うちの息子がまだ幼稚園児だった頃のこと。

手をつないで歩いていると、何かにつまづいてよく転んでいました。

その時、息子が発する言葉は、

「パパのせい!なんで、転ぶって教えてくれなかったの!?」

でした。

「なんで、お前がここで転ぶって分かんねん!」

子供って、自分が転んだことですら、人のせいにするんですよね。


そのとき思いました。

人間が成長するってことは、自分に起こる出来事について

人のせいにしなくなるってことなのかなって。


幸い、最近(今年小学2年生)は少しずつ人のせいにすることが

少なくなってきているようで、

それなりに成長しているのかなと親バカながら思ってはいます。


先日(4月29日)、NHKスペシャルで

新型うつ病が取り上げられていました。

職場での新型うつの現状とは、なぜ、新型うつになってしまうのか、

職場はどうしたらいいのか、などなど・・・。

「職場を襲う“新型うつ”」


新型うつ(現代型うつ)とは、従来のうつ病とは違い、

以下のような特徴があります。


・周りからは些細なこと(上司からちょっと注意されるなど)と

 思われるようなことで発症する。


・従来型のうつ病と同様にうつ気分、不全感、倦怠感がある。


・海外旅行に行ったり、ブログをアップしたり、

 仕事以外では活動的になれてしまう。


・自己中心的な人に多い。


・自傷、軽い自殺未遂もある。


・性格や生き方と症状の区別があいまい。


・治りにくい
  
 など。


従来型のうつ病が、

「長時間労働や失業など強いストレスで発症する」のとは、

異なった発症の原因があるようです。


ちなみに、NHKが上場企業2,200社にアンケートを取った結果、

「65%の企業が、新型うつと見られる社員がいる」と答えたとのことで、

かなり多くの企業がこの「新型うつ」に悩まされていることが分かります。

しかし、65%とはとんでもない数字ですよね。


番組の中で、紹介されていた新型うつを患った20代の女性が書いた日記

を以下に紹介します。

………………………………………………………………………
「上司にきちっと挨拶をしたし、何が常識がないのだ。

わけわかんない。

だいたいヤツの教え方が悪いのになんで私だけ?

いつも私はいじめられる・・・。


だいたい上司は偉そうに、上から目線だ。

私だったらもっと優しく教えられる。

あの人は鬼だ、辞めよう」

(一部読み取れなかった箇所もあり、私の方で追記・修正してあります。
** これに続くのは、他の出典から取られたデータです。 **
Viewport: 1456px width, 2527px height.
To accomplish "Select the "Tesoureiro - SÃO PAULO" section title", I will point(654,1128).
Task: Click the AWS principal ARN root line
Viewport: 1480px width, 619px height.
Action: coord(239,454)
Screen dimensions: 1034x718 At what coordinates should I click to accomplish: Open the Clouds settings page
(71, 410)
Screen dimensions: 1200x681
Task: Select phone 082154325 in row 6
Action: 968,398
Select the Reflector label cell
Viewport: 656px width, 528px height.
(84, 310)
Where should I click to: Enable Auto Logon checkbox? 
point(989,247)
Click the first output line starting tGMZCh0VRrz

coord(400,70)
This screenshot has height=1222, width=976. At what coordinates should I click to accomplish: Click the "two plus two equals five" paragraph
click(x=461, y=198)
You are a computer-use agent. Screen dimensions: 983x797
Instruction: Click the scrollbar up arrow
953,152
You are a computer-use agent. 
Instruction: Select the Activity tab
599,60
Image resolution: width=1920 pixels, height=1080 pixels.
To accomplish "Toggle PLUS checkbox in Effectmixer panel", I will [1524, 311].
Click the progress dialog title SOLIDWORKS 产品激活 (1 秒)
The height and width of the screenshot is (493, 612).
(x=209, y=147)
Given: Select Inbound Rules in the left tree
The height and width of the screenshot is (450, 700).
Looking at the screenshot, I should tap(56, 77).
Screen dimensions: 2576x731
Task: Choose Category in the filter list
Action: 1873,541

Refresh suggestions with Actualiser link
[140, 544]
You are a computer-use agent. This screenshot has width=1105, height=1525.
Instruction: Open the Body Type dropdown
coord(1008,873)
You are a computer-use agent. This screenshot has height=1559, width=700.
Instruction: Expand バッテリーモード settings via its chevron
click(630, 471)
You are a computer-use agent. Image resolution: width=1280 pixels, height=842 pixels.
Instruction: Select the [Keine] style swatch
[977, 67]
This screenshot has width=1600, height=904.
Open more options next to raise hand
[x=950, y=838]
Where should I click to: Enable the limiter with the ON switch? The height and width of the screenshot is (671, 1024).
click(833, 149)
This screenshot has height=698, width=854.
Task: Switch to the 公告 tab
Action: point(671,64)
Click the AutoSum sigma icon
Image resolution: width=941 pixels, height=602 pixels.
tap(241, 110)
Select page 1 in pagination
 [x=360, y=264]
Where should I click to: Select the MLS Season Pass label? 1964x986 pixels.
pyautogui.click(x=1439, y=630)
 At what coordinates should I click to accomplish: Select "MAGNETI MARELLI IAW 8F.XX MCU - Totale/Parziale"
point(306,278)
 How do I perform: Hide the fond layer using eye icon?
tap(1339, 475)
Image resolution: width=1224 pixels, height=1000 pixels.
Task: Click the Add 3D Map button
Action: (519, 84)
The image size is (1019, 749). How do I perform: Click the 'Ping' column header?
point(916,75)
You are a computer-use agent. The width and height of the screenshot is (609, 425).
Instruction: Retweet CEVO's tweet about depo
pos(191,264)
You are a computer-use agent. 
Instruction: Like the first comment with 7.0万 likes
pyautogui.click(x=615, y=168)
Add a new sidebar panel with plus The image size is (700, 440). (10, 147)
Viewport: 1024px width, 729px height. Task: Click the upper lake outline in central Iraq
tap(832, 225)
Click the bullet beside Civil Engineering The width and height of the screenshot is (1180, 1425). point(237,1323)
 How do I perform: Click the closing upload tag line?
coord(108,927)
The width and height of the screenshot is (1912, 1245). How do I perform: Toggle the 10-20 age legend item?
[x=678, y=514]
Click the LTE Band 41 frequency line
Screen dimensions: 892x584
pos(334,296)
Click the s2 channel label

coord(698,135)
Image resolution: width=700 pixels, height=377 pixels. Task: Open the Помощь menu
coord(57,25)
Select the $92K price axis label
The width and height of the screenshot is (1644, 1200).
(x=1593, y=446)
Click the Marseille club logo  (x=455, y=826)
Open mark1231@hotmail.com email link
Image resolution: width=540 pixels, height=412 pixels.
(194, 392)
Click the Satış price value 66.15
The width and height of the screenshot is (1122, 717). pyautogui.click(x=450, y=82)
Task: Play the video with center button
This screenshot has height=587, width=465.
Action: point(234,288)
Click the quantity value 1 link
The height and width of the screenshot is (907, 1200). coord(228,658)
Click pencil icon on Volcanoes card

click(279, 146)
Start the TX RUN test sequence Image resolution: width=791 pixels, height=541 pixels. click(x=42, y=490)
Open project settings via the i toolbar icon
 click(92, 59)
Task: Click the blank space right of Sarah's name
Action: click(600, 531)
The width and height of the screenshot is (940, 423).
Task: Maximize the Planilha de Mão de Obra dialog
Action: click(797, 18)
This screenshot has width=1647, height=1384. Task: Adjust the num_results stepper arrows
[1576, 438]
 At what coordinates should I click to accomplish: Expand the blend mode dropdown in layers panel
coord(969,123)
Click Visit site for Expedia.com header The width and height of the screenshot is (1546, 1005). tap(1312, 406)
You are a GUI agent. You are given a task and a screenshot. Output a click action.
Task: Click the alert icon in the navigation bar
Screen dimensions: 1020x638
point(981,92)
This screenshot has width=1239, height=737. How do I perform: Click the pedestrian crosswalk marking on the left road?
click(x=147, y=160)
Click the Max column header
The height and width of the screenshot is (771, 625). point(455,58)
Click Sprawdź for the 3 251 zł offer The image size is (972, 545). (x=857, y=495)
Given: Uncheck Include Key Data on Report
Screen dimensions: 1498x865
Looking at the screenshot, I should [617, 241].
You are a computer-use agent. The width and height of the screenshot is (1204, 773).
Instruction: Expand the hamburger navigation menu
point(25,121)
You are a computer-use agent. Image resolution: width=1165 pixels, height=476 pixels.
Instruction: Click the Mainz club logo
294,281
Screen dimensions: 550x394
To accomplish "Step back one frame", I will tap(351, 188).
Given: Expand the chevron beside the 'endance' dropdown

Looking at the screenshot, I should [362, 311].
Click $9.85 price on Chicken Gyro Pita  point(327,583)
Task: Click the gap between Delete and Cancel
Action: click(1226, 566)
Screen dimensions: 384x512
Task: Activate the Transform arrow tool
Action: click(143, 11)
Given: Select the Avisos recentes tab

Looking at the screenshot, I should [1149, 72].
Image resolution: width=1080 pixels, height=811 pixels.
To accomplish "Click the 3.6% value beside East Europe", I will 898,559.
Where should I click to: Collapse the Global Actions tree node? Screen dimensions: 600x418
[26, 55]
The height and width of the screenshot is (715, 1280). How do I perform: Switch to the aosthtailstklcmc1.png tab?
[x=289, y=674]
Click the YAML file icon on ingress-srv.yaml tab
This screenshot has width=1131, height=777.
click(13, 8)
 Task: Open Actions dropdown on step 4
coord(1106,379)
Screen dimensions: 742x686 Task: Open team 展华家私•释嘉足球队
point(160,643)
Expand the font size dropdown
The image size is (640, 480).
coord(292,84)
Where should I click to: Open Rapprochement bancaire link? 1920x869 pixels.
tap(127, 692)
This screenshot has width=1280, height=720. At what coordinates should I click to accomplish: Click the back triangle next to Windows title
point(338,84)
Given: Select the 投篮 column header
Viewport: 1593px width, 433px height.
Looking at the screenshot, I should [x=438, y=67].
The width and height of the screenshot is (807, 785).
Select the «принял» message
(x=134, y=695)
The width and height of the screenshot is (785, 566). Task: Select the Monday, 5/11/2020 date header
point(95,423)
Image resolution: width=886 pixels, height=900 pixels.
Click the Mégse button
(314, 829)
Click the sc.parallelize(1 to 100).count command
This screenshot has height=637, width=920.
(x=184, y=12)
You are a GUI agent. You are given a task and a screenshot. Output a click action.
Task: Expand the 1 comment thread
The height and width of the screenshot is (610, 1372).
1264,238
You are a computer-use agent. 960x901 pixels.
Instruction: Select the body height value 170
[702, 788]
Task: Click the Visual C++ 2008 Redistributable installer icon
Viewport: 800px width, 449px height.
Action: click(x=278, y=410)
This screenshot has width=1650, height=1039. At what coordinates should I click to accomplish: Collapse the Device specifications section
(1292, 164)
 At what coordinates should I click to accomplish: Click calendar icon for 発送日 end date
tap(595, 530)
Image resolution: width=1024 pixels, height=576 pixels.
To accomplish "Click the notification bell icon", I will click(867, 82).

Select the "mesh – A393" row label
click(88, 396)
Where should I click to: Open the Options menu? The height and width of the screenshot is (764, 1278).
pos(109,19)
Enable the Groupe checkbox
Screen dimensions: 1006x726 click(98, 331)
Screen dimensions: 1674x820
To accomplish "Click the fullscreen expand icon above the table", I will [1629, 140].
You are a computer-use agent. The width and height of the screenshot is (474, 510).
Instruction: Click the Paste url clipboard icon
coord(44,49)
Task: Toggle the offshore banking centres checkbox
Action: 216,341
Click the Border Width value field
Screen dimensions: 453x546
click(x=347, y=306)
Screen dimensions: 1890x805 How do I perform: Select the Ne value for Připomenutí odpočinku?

)
………………………………………………………………………

この20代の女性、この日記を読む限りは、

精神的な成熟度に関しては、幼稚園児、小学生と

あまり変わらないのではないでしょうか。


この「思い通りにいかないことを人のせいにしてしまう」という

精神的幼さが新型うつの大きな原因のようです。


人間だれしも、自分の思い通りにいかなかったりするときに、

「自己防衛」のため、「自分は悪くない、悪いのは周りだ」という

気持ちになるものです。

しかし、精神的に成熟していないと、

「周りのせい」にしたままになるのです。

その結果、どんどん「悪いのは周り」になっていってしまいます。

「自分は悪くない、あいつが悪いからこうなった。

自分はちゃんとやろうとしている、教えてくれないあいつが悪い、

手伝ってくれないあの人が悪い、あんな言い方はない、

勉強していないあんな奴は許せない・・・」というように・・・。


精神的に成熟していれば、「自分は悪くない」と思いつつ、

次の発想として、「いやいや、自分にも落ち度があるはず、

人のせいにしていても何も変わらない、自分がどうするかだよな」

という発想が沸いてきます。


この「思い通りにならないことを人のせいにしてしまう」という

精神的幼さをどう成長させていくのかが、

企業における新型うつの対策課題と言えるでしょう。


そのためにどうしたらいいか?

私は、こう考えています。

「まず土台として組織においてお互いが感謝し合い、認め合える風土を作る。

そのうえで、会議などの場において、人のせいにしていても何も変わらない、

ということを常にメンバー間で唱えあうようにする

(自分たち以外のせいにしている発言があったら、

それを指摘し合うようにする)」。


もちろん、そのためには、

それなりの仕組みや場づくりは必要になります。


なお、番組の中で、ドラマ仕立てで新型うつ患者の様子が、

描かれていました。

その場面からも新型うつの対策のヒントがありましたが、

今回は、少々長くなっていますので、

そのことは、改めてお話をしたいと思います。


それと、もうひとつこの番組を見ていて「リーダーのあり方について」も

考えさせられました。

それもまた改めてお話させていただきます。